Objectives: To test the feasibility of cardiac MR imaging in mice using a clinical 3 Tesla whole body MR system for structural and functional analysis. Standard protocols for bright blood cine imaging were adapted for murine dimensions. To validate measurements of functional parameters the MR data were compared with high-resolution echocardiographic measurements.
Materials and methods: Cardiac imaging was carried out in CD 1 wild-type mice (n = 8). MR imaging studies were performed using a clinical 3 Tesla MR system (Achieva, Philips). All mice received 2 MR scans and 1 echocardiographic evaluation. For optimal MR signal detection a dedicated solenoid receive-only coil was used. Electrocardiogram signal was recorded using a dedicated small animal electrocardiogram monitoring unit. For imaging we used a retrospectively triggered TFE sequence with a repetition time of 12 ms and an echo time of 4 ms. A dedicated software patch allowed for triggering of cardiac frequency of up to 600 BPM. Doppler-echocardiography was performed using a VisualSonics Vevo 770 high-resolution imaging system with a 30 MHz scanhead. Axial/lateral resolution was 40 of 100 microm and temporal resolution was 150 to 300 frames/s (B-mode) and 1000 frames/s (M-mode) depending on the setting.
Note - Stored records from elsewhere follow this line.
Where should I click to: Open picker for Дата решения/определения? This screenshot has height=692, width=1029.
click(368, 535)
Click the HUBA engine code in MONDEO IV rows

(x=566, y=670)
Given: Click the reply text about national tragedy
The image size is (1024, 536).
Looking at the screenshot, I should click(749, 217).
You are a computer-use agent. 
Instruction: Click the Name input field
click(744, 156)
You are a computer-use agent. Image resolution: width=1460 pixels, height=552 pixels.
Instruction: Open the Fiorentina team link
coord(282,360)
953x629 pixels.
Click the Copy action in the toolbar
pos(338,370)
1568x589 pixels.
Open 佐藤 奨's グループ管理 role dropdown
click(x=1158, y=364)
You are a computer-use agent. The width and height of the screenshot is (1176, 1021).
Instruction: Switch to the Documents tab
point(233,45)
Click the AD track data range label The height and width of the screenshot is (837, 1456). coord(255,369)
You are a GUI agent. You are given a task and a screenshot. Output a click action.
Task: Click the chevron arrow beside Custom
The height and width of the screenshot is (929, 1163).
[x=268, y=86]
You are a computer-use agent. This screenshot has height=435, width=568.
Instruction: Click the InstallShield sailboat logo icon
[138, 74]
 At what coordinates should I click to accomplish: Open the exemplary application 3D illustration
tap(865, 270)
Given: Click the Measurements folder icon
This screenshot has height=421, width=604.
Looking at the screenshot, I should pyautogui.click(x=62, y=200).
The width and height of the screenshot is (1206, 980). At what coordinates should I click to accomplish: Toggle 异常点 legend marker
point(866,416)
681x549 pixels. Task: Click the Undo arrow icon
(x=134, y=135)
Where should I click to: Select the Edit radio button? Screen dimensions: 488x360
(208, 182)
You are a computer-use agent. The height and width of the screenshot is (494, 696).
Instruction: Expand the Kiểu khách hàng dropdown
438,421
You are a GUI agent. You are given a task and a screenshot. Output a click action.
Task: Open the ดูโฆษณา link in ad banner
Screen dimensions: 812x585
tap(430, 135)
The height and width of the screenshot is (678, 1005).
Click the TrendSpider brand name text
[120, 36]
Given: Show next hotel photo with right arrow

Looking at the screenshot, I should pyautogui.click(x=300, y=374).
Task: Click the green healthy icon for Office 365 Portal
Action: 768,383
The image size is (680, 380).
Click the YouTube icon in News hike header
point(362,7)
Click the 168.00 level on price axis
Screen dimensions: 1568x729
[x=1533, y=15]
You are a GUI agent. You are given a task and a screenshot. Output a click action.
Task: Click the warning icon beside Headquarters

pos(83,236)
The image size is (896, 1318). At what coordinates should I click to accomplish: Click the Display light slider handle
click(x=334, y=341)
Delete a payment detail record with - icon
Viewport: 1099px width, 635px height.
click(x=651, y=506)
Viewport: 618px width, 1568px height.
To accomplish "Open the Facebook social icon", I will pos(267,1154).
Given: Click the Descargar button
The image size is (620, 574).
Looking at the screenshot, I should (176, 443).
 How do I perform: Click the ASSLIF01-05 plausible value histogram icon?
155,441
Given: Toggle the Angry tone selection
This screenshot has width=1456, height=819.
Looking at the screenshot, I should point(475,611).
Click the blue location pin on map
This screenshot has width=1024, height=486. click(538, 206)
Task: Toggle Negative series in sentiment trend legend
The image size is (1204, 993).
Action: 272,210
Results: MR imaging was successfully carried out in all mice with a sufficient temporal resolution and good signal-to-noise ratio and contrast-to-noise ratio levels allowing for identification of all relevant structures. Accordingly, there was a good scan-rescan reproducibility of MR measurements: Interassay coefficients of variance ranged from 4% for ejection fraction to 12% for endsystolic volume (ESV). Magnetic resonance imaging and echocardiography gave comparable results when using the same geometric model (Teichholz method): EDV: 60.2 +/- 6.1 microL/59.1 +/- 12.3 microL, ESV: 20.0 +/- 2.6 microL/20.7 +/- 7.7 microL, EF: 66.7% +/- 4.0%/65.2% +/- 9.9%, CO 19.5 +/- 3.6 mL/17.9 +/- 2.9 mL. Bland-Altman analysis gave acceptable limits of agreement between both methods: EDV (+28.2/-26.1), ESV (+16.3/-17.7), EF (+19.0/-16.1), CO (10.7/-7.5). When applying the Simpson's method MR volume estimates were significantly higher compared with echocardiography resulting in a lower estimate for the ejection fraction (60% +/- 3.9% vs. 66.7% +/- 4.0%).
Conclusions: Cardiac MR imaging of mice using a clinical 3 Tesla MR system for functional analysis is feasible with sufficient spatial and temporal resolution, good repeatability and reliable results when compared with high-resolution echocardiography.